The real impact of Immigration Nation's early episodes isn’t the outrage you may feel over the thuggish tactics. "It’s the wearying, demoralizing depiction of a self-perpetuating bureaucracy, one that churns through the lives of people it takes little notice of — as if your trip to the D.M.V. meant not just standing in an endless line, but then being shackled and put on a plane to Central America," says Mike Hale. "The scenes inside field offices and detention centers, as agents bluffly banter with the people whose lives they’re destroying and then joke with one another about funny accents and kung pao chicken, might have been written by Kafka, except his dialogue would have been better. The series’ hallmark is not an image but a sound bite — the agents’ endless variations on 'I may not like it, but it’s the job.' The human-rights lawyer Becca Heller sums it up nicely: 'When you add up all the people just doing their job, it becomes this crazy, terrorizing system.'"
Immigration Nation reinforces a feeling of hopelessness about dealing with immigration: "Interviews with ICE agents, immigrants and traffickers yield little sense that the pattern can be broken, and conflicting statements about whether the new policies represent an effective deterrent. Instead, the final hour illustrates the human cost in those who have died in the desert, underscoring the desperation that drives them," says Brian Lowry. "The ICE agents featured seem to understand that they have an image problem, while exhibiting varying degrees of concern about that status...It's difficult looking good, though, as family members cry while loved ones are taken away, or when agents counsel those being deported to come back 'the right way,' even as the documentary illustrates how the barriers to entering legally have been raised. The agency's hardened posture is clearly embraced by some of its employees ('We're finally able to do our job'), but others exhibit little empathy and a reluctance to take responsibility."

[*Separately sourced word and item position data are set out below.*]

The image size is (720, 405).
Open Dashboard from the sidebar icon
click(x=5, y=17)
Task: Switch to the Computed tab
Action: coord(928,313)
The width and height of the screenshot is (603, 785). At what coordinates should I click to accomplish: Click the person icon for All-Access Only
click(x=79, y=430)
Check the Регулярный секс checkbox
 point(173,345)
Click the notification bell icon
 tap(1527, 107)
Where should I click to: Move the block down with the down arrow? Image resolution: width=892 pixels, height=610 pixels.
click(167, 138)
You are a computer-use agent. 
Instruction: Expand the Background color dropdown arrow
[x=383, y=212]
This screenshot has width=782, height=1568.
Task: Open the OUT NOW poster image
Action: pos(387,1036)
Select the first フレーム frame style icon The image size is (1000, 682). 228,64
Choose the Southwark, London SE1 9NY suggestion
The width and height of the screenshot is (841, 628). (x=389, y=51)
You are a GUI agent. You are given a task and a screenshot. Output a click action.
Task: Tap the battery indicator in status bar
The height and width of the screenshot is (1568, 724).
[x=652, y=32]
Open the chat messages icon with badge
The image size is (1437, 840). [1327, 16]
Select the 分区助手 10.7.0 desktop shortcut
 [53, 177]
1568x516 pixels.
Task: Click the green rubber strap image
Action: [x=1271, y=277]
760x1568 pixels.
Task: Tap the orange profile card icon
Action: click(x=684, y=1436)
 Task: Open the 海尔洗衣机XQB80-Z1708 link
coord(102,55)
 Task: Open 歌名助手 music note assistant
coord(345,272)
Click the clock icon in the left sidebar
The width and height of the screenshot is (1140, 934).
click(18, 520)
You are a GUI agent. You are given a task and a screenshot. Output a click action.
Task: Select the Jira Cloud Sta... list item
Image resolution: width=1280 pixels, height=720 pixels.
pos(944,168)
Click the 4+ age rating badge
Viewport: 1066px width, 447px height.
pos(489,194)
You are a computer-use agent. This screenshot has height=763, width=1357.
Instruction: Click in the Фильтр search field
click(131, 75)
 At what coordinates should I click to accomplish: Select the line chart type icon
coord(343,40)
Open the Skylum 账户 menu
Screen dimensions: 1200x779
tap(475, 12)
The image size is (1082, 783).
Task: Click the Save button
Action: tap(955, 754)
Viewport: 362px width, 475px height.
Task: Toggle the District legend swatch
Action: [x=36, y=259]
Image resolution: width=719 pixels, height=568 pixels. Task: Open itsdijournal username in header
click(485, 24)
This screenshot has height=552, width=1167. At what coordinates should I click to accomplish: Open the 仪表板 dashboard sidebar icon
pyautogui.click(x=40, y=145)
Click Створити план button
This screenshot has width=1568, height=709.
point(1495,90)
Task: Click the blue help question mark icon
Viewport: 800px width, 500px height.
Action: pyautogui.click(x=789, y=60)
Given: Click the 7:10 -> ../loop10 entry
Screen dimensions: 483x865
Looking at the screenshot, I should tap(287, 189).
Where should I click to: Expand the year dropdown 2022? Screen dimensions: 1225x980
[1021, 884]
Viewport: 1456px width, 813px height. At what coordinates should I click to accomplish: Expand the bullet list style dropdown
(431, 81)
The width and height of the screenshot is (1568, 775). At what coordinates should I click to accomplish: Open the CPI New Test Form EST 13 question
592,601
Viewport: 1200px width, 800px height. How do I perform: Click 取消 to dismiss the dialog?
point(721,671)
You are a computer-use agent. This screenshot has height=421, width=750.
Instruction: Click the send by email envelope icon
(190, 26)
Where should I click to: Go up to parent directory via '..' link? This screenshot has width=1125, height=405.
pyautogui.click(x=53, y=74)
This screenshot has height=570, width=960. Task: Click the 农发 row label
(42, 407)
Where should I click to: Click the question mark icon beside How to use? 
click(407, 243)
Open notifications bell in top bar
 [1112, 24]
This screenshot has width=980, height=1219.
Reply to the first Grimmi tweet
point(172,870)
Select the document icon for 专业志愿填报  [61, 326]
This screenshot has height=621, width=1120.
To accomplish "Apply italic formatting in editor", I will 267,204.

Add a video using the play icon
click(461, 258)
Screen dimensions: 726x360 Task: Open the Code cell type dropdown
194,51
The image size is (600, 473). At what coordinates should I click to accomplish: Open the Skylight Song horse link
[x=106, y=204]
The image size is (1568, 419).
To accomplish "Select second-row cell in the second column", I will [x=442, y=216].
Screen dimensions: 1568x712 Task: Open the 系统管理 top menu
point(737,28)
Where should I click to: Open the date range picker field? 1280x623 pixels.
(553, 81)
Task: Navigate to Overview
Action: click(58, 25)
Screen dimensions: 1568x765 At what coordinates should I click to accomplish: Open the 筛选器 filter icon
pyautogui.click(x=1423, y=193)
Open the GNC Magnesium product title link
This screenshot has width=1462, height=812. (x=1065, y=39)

Filmmakers Christina Clusiau and Shaul Schwarz spent 2-1/2 years embedded with ICE after signing an agreement with the agency: The agreement was meant to ensure the material they released would “be factual, and (cognizant of) sensitivities and privacy issues.” Signing it enabled them to have unprecedented access to ICE. “We would spend hours in the car with them, as they’re doing surveillance or driving from place to place,” says Clusiau. “Once you start talking to a person as a human, you start to understand more where they’re coming from in their job. And I think under this political climate and the way that things are in the nation, the ones who are boots-on-the-ground have a really hard job to do. I think a lot grapple with it. Some agree with the policies, some don’t; there’s a big spectrum there.”